Assignment: Exactly as they stand, set down the following records once more.
Records shown START
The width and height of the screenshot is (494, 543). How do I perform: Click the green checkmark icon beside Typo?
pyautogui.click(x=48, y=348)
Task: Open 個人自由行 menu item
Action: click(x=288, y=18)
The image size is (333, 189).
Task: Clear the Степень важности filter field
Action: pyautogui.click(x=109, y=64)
Records shown END
Expected answer:
The width and height of the screenshot is (494, 543). How do I perform: Click the green checkmark icon beside Typo?
pyautogui.click(x=48, y=348)
Task: Open 個人自由行 menu item
Action: click(x=288, y=18)
The image size is (333, 189).
Task: Clear the Степень важности filter field
Action: pyautogui.click(x=109, y=64)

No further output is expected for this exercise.